Thanksgiving is a holiday that has traditionally been about spending time with family, eating turkey and dressing, and taking the time to remember each and every thing we are thankful for. It is a time for the hustle and bustle of life to pause – for us take the time to visit with our long-lost cousins, meet our siblings’ significant others, play a few board games and pass out from eating too much of Mom’s pecan pie.
When all of the family has returned home and the turkey’s all gone, Black Friday is a good time to start Christmas shopping and catch a few deals. Some people put up their Christmas trees and hang up the lights outside after waking up at the crack of dawn to snag a cheap, new TV down at the local Wal-Mart. But for others, it seems Black Friday is almost more important than Thanksgiving, especially now that it’s crept into the day of thanks.

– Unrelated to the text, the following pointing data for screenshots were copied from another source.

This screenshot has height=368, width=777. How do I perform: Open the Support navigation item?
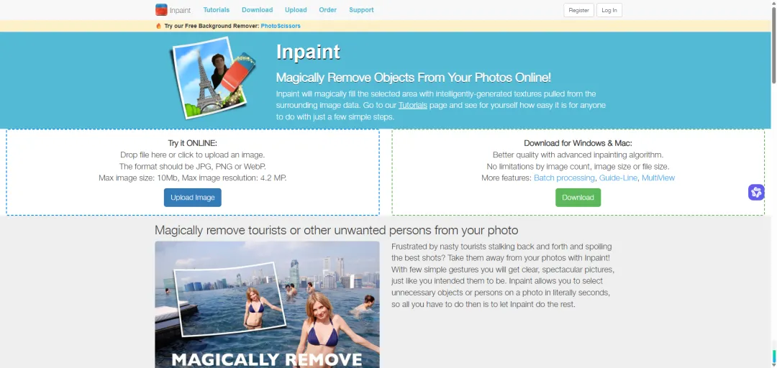361,10
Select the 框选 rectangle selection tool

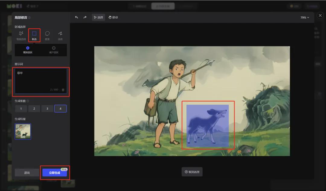(x=34, y=35)
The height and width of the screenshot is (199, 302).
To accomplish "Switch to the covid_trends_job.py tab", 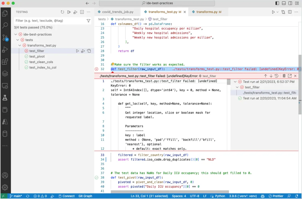I will [x=118, y=12].

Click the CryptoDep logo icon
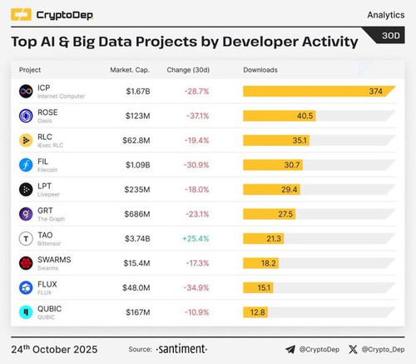pyautogui.click(x=21, y=15)
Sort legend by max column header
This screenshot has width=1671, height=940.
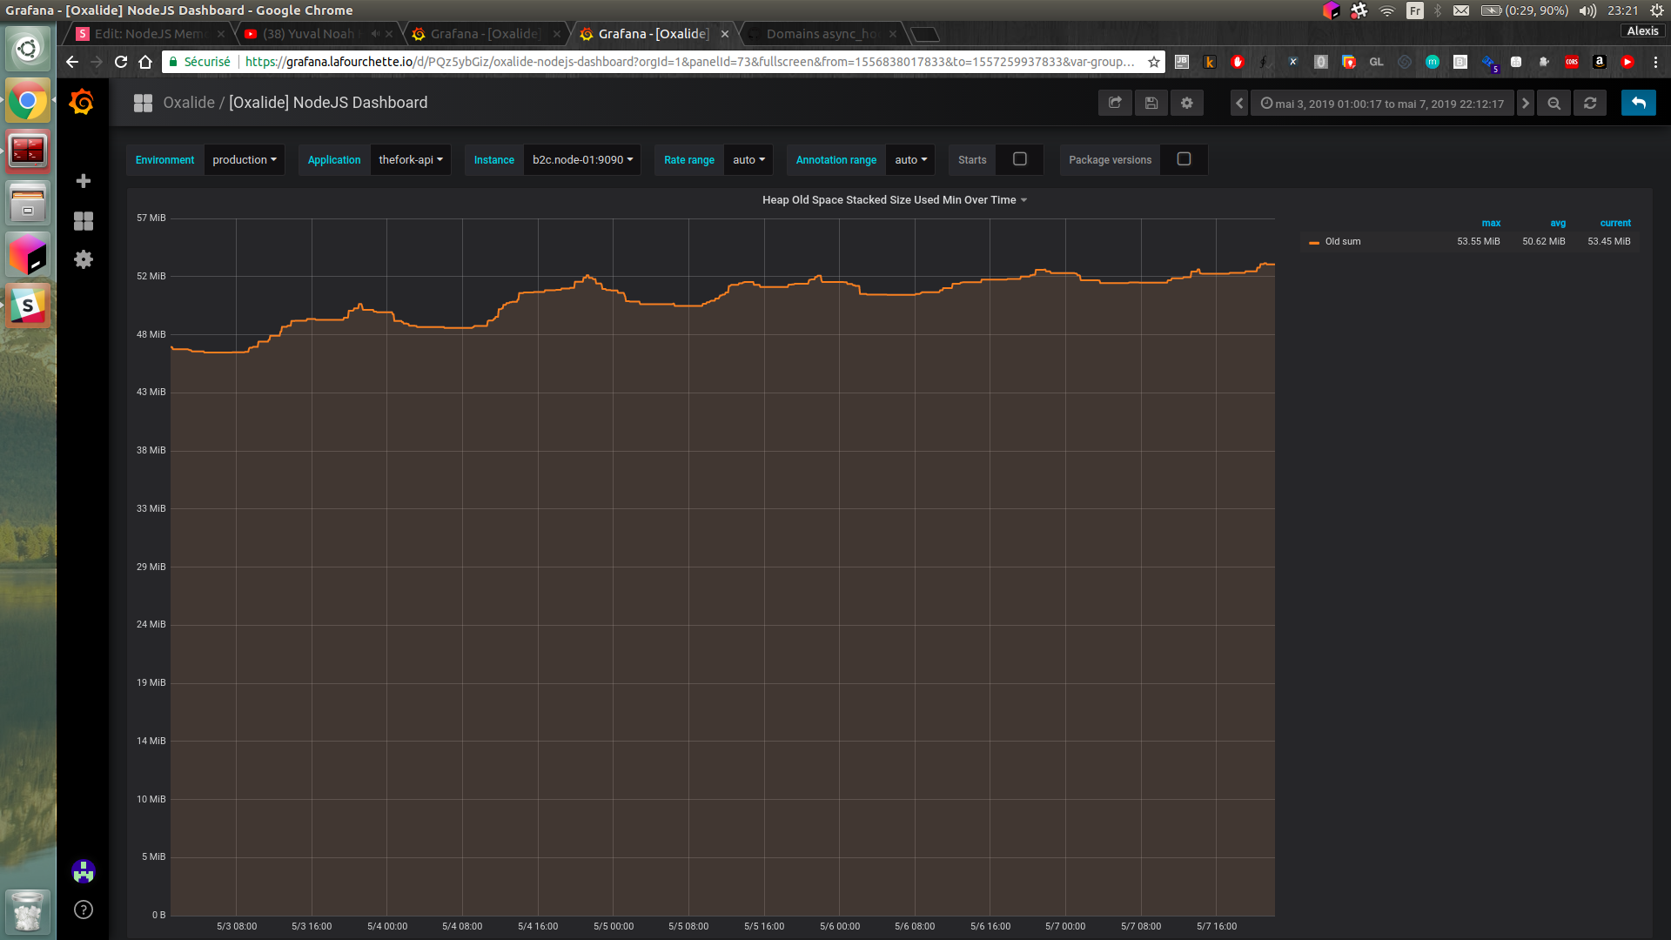coord(1491,224)
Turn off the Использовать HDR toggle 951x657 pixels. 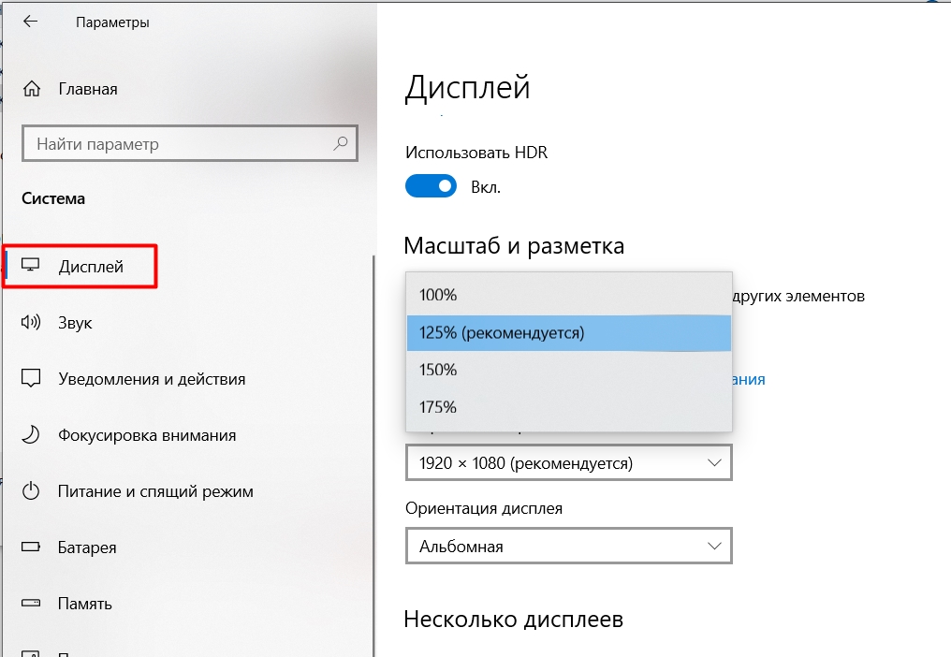tap(431, 186)
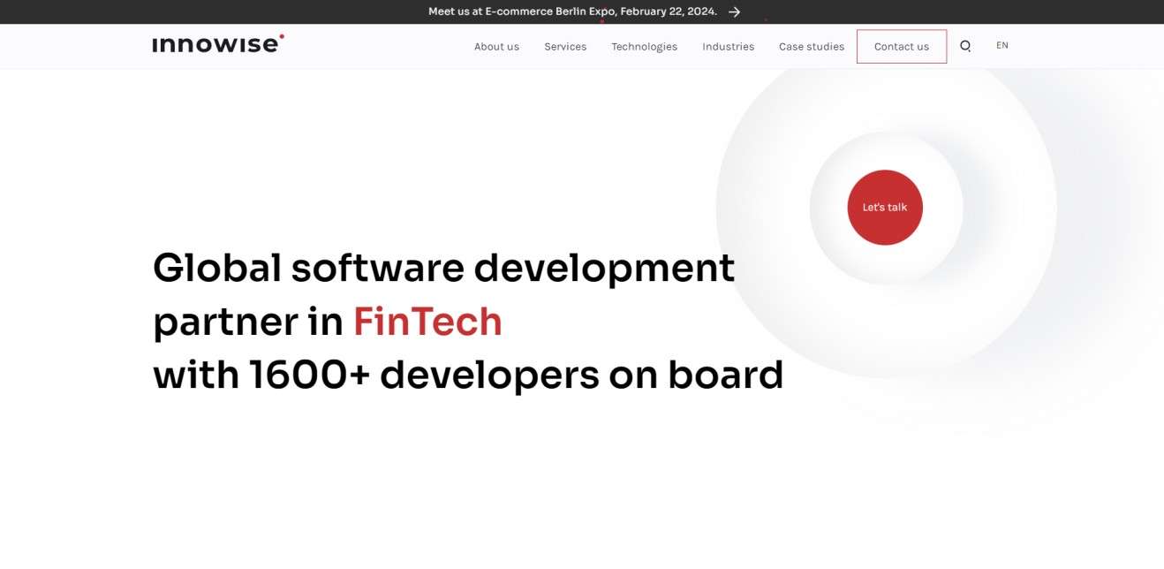The image size is (1164, 569).
Task: Go to Case studies page
Action: click(811, 47)
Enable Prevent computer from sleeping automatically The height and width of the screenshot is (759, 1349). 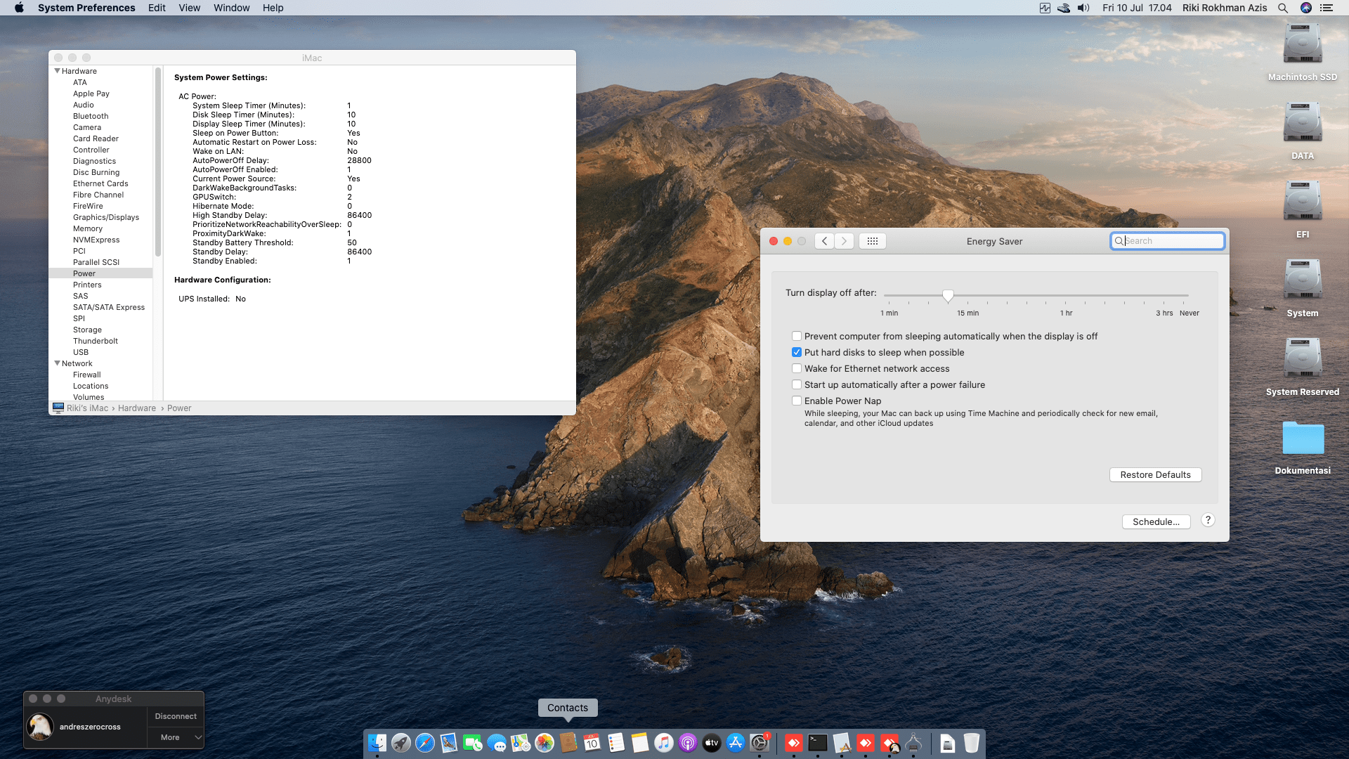click(797, 337)
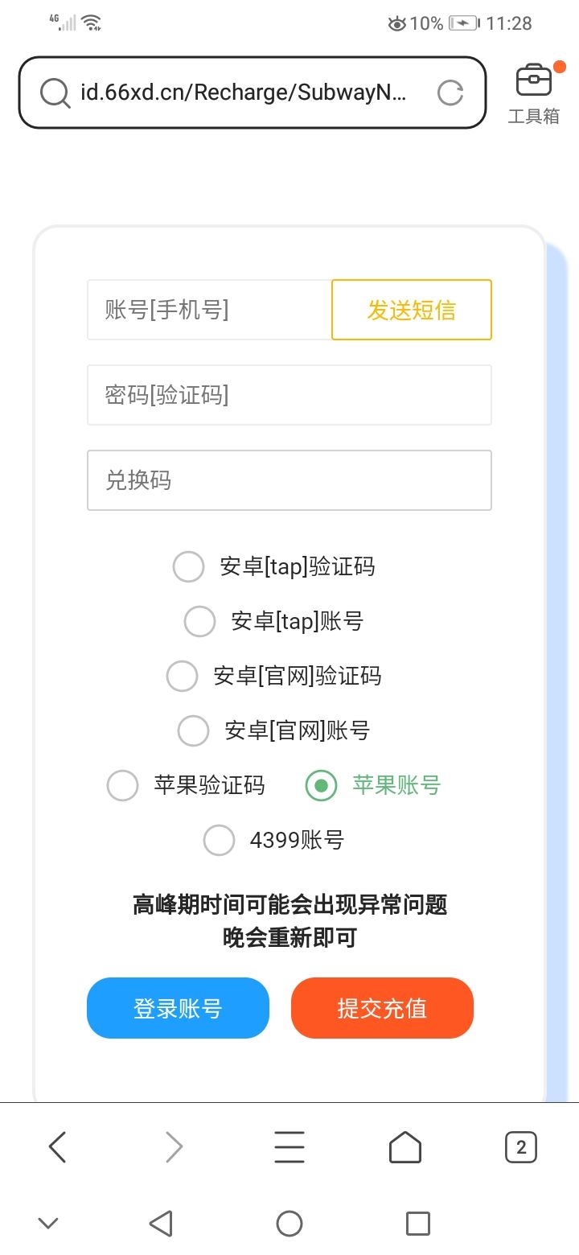The height and width of the screenshot is (1255, 579).
Task: Click the 发送短信 send SMS button
Action: pos(411,310)
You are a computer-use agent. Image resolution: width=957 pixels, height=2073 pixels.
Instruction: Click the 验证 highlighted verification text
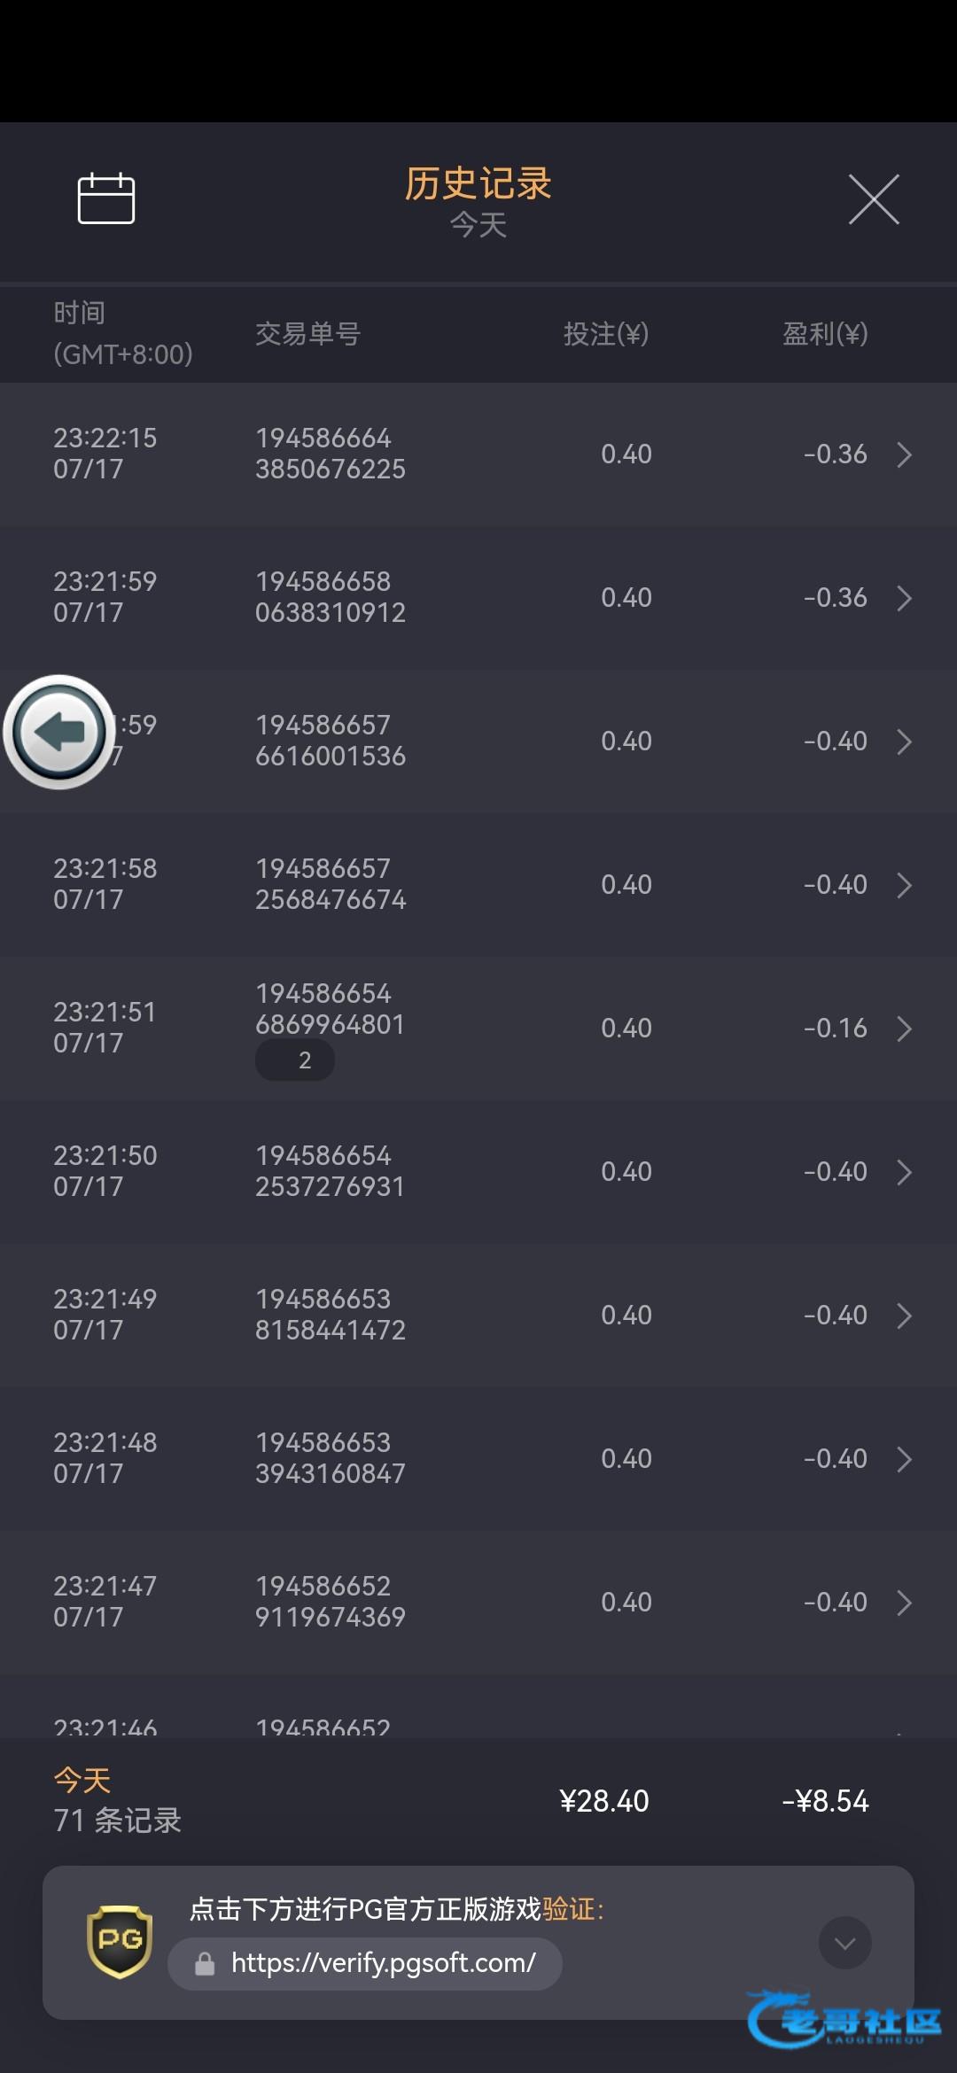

The Old Navy in Tuscaloosa, as well as several other businesses, was open all day on Thanksgiving. Many more stores across America opened as early as 8 p.m. to begin Black Friday sales, even though it was still Thursday and still Thanksgiving. While we were enjoying delicious treats and laughs with our loved ones, many employees across the nation were working, or preparing to work, a very, very long night. Not only does this take the fun out of waking up super early for Black Friday sales, it takes away from the actual holiday.
It’s hard to be thankful for everything while you’re fighting people you don’t know for a sale on 700 thread-count sheets. It’s hard to be thankful and enjoy the holiday when you’re working all day. It’s also really hard to have a turkey-induced nap with no turkey. Perhaps we should go back to the way things used to be, before Black Friday became Gray Thursday and people missed Thanksgiving dinners to stand in lines for the latest sales on the coolest electronics.
Fewer businesses should be open, and more people should spend time with their families. Besides Christmas, it’s the only day almost everyone can take off and spend at home, and it’s the only day especially for giving thanks. Maybe next year America’s businesses will postpone the sales so more people will be inclined to spend Thanksgiving being thankful with their loved ones.